She plucked two wallets out of the pile. Tiphaine took them and waited for Lilianth to bring Sandra's dispatch.
No need to guess what it's about. Mathilda's letter is quite clear; Alex Vinton finked her out to the Cutters off there in the wilds of Idaho, and did it with Mary Liu's knowledge and approbation. The only upside is that Odard Liu
wasn't
involved; he got screwed over too, and saved Matti's life. And he's Baron Gervais now, so since the head of the family is loyal and can be shown to be loyal we needn't proscribe the lot of them and attaint the estates. That would drop the horse apple in the bobbing bucket right along with the Golden Delicious just now, the way the nobility are antsy about things in general.
But Mary Liu would have to go, one way or another. Which probably meant her brother Guelf Mortimer had to go, too, he was a notorious grudge bearer and was almost certainly involved in anything she was. Her other brother Sir Jason had been a serious loose cannon, and Tiphaine had had to deal with him back fifteen years ago. There wouldn't be any need to cook a trial for Mary, the evidence was right there, but Guelf might be awkward if he didn't fuck up in dramatic fashion or show what a skank he was politically.
The problem was that so far he'd been performing far better than she'd expected. Killing a competent leader
just because
had a serious potential for blowback down the road these days. It wasn't like Norman's time, when nobody knew in the morning if their head would be attached to a spike over the gate at sundown.
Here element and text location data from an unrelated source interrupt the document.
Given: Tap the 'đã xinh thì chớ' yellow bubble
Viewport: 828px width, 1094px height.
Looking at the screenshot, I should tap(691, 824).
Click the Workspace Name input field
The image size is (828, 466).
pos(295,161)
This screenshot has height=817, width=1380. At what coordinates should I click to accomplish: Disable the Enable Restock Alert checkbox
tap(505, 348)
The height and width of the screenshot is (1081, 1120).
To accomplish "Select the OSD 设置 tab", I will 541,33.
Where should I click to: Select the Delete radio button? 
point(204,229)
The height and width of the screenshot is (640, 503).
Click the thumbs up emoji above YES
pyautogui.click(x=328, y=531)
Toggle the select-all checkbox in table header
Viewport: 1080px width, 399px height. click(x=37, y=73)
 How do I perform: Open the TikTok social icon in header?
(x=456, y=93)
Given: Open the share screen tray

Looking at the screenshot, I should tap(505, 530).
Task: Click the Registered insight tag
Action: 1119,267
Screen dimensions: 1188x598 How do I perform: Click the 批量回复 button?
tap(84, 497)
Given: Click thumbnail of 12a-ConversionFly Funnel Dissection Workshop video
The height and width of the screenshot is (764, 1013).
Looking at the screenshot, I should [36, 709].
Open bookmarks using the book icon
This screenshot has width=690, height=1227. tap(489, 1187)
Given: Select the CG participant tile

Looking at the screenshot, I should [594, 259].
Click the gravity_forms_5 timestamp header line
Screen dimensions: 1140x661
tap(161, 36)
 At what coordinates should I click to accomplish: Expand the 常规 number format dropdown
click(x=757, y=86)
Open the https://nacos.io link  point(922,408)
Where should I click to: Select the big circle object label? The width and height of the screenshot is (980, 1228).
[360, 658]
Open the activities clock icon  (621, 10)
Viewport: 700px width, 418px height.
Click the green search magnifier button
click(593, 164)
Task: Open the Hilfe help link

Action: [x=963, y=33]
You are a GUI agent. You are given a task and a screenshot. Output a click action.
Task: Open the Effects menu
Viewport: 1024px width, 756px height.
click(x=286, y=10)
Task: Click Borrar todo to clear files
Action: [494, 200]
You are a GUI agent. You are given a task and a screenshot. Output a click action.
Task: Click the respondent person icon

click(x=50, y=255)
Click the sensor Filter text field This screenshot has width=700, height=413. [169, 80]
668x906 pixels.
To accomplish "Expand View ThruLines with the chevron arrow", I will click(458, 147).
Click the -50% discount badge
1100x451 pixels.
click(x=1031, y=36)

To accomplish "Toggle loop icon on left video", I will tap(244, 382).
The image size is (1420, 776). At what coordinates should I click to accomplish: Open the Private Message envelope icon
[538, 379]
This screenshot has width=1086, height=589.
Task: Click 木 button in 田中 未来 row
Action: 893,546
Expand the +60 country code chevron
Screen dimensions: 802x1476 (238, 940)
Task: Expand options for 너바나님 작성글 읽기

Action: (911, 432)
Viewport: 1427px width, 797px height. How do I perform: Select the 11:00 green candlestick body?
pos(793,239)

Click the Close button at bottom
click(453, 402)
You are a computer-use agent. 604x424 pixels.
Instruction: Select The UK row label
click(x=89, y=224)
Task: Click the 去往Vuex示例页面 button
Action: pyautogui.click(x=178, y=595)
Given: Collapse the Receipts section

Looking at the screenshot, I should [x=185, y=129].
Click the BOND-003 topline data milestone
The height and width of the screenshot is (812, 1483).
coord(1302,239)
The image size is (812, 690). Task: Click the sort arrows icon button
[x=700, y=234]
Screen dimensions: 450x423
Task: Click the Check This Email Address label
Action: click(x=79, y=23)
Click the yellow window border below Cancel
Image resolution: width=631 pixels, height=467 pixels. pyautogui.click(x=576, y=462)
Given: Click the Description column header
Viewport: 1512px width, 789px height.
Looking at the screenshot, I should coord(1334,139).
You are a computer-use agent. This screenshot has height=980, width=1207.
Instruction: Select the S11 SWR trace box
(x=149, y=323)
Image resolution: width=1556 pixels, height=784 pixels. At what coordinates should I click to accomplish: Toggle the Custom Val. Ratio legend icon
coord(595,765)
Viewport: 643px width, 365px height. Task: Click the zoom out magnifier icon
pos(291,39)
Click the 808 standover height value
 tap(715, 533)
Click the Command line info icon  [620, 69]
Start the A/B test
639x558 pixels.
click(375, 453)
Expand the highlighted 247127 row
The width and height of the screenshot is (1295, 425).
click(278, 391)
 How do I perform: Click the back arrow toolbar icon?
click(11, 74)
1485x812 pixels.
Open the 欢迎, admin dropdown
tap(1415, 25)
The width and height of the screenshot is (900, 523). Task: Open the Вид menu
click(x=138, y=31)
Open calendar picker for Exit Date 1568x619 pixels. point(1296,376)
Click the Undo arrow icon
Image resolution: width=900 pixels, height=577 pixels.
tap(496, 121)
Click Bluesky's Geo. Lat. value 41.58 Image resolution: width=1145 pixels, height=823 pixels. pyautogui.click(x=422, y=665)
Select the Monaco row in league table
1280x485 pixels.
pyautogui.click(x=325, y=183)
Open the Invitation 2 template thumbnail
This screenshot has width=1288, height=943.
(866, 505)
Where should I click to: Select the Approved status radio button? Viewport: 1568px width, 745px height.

Will the Lady Regent prefer a large public trial for the Dowager Baroness Liu or a nice private referral to the Court of Star-Chamber, which is to say, herself? A large, very emotionally charged trial, against a woman who has proclaimed her ill-usage since before the Field of the Cloth of Gold will not go over well with the Associates with this war getting going and so far not going well at all. On the other hand, just having her mysteriously drop dead . . . we've been trying to cut back on stuff that raw, getting ready for the transition when Mathilda turns twenty-six and becomes Lady Protector. On the third hand, Mathilda ran away with Rudi and they're off looking for a magic sword in the Death Zones of the east, and along the way she just handed us this can of worms. Damn it, I love the girl like a kid sister but smart as she is she's a pain in the ass sometimes.
She was still thinking hard when Lilianth came back with a small steel box. It had the Lady Regent's personal sigil on it, an etching of the Virgin subduing the Dragon of Sin, which was one of Sandra's private jokes. The same was stamped onto a paper-and-wax seal over the lock.
“I witness that the seal is unbroken,” Tiphaine said, then flicked it off with the point of her dagger.
“I witness that you have broken the seal and unlocked the dispatch box,” Lilianth said as Tiphaine turned the key.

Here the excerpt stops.